FLAC files support up to eight channels and OGG Vorbis supports up to 255. It would be interesting to extend Mixxx to allow DJs to work with these channels individually within a virtual deck so as to be able to create live remixes from stems. Doing this from a single multi-channel file greatly simplifies the workflow and eliminates synchronization problems.

Overview of required changes

Note from RJ -- I have filled in time estimates as estimates of how long it would take me personally to accomplish. Keep in mind I have very intimate knowledge of Mixxx and have authored half of the code to be replaced myself

  • FLAC and OGG SoundSources need to: Author new ContentSource API (40 hours)
  • Be extended to work with up to 8 an arbitrary number of audio and video channels
  • Report track length in frames of content rather than samples as SoundSource does.
  • Support querying of metadata for semantic information about channels (e.g. vocals, bass, down-mixed version, drums, etc.)
  • TrackInfoObject needs to add a property for channel groups and get/set functions for it. No changes should be necessary to TIO except for deprecation of channels property. No part of Mixxx should use TIO for audio data -- ideally it is for metadata of the artistic work only. (20 minutes)
  • Really need to pick terminology and stick to it :). It's easy to get mixed up.
  • Track: A piece of content e.g. a song or video
  • Channel: A stream of mono audio in a track
  • Sample: A single amplitude of an audio channel
  • Frame: A single time step of the sampling rate of a piece of content (E.g. a 4-channel track would have frames of 4 samples, one sample from each channel.)
  • Stem: A (set of) channel(s) within a track that represent a particular component.
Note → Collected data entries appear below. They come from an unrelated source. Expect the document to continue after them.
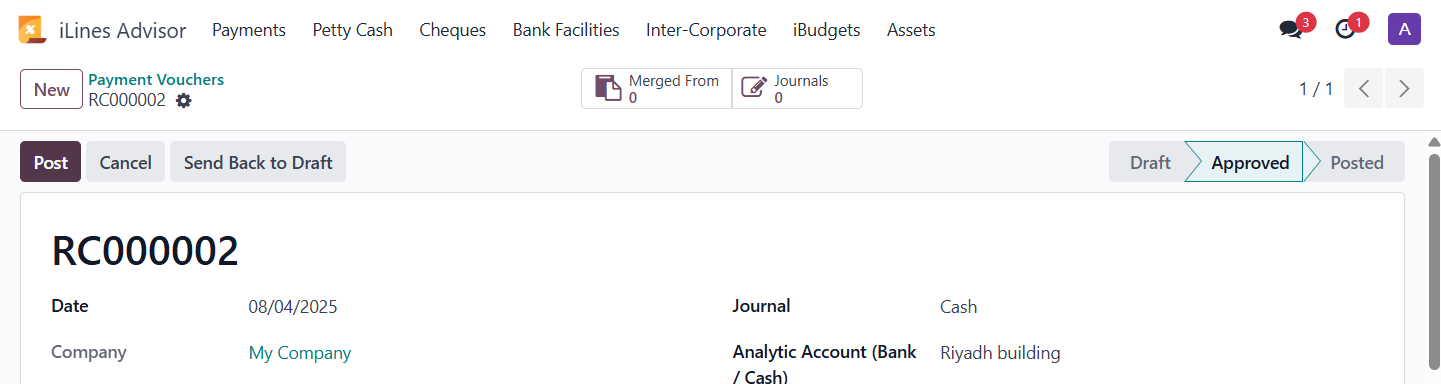Expand the Cheques menu
This screenshot has width=1441, height=384.
(x=452, y=30)

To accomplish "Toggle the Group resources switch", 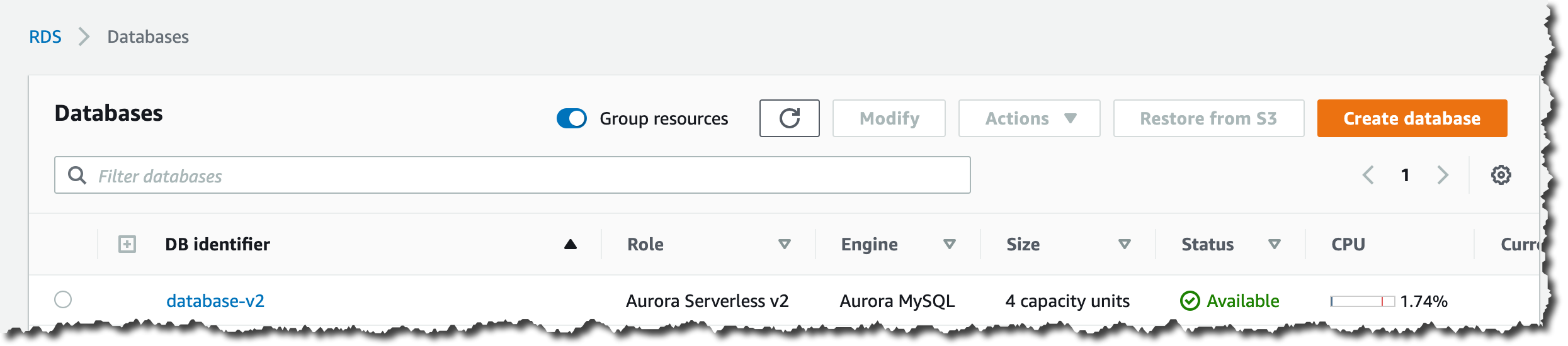I will [572, 118].
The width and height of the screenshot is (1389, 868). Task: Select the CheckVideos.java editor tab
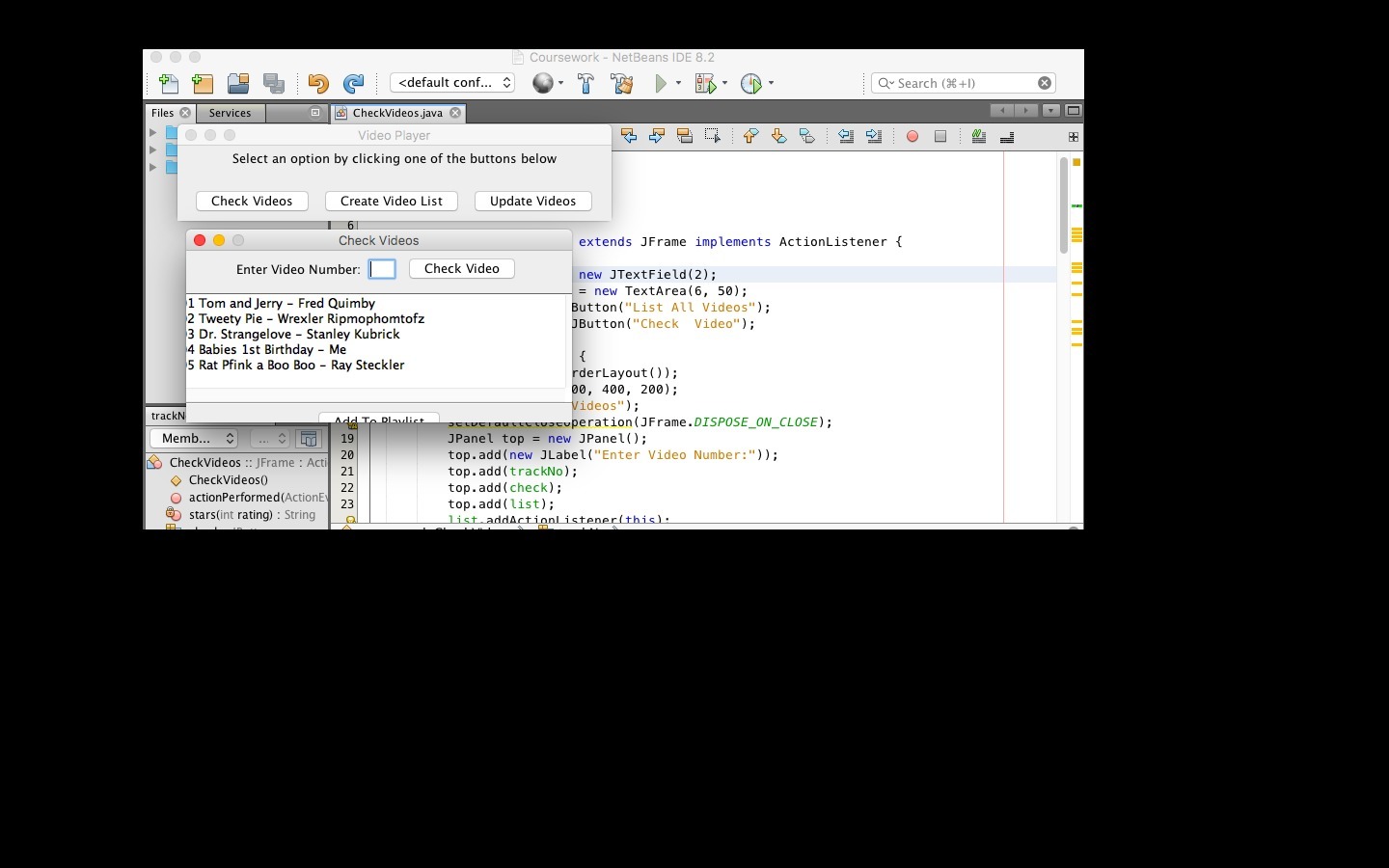(x=397, y=113)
E.g. stereo vocals, 3-stereo strings, mono drums.
  • Significant Engine work necessary (120 hours)
  • In short, remove all assumptions of 2-channel audio and replace with n-channel frames
  • At a minimum, major updates to
    * EngineBuffer
    * All EngineControl classes
    * CachingReader
* EngineObject API needs to be changed to support the passing of frames of arbitrary size between EngineObjects (currently hard-coded to stereo buffers of audio) 
* Extend CachingReader to cache frames of arbitrary size. (Right now it is hard-coded to stereo.) It also needs to get the stem information from ContentSource and pass it along to EngineBuffer.
* Modify EngineBuffer and EngineBufferScale* classes to read and scale N frames (instead of N stereo samples as currently.) They also need to pass the stem information to EngineMixdown.
* Build a new EngineObject, let's call it EngineMixdown, that sits in the audio rendering path for EngineDeck. This will take the available scaled channels provided by EngineBuffer, group them by stem (getting the stem info from EngineBuffer above,) and mix them according to ControlObjects exposed to the rest of Mixxx (e.g. keyboard, GUI, MIDI). EngineFilterBlock is an example of this kind of merging of 3 paths of audio.
    * EngineMixdown should expose Mute, Solo and Volume controls for each stem of the track.
    * In process(), EngineMixdown will mix together all of the stems given the values of the control parameters and pass the resulting down-mixed stereo audio on to EngineMaster.
  • Rewrite Analyzer API (40 hours, assuming waveform 2.0 lands in 1.11)
  • Remove assumption of stereo audio, use ContentSource API to understand the available stems in a track.
  • If semantic information about the stems is available, it should BPM-detect only the drum track. Use the bass track if there's no drum track.
  • Waveform calculation should produce waveforms for each stem. (Easier with Waveform 2.0 since this is already done for low/mid/high versions of the track)
  • The GUI needs to: (dirty hack: 15 hours, the right way: 40 hours)
  • Include additional parallel summary waveforms for each mono channel or stereo pair
  • Display Mute, Solo and Volume controls as the Deck reports
  • Overlap all (active) channels' waveforms in the detailed waveform display

Total time estimate: 5-6 weeks of full-time development (So maybe 1.5x that if you're new to the code base.)

Sample multichannel files

Here are sample files that could be used for testing... (lossy, 24.5MB) (lossless, 71.3MB)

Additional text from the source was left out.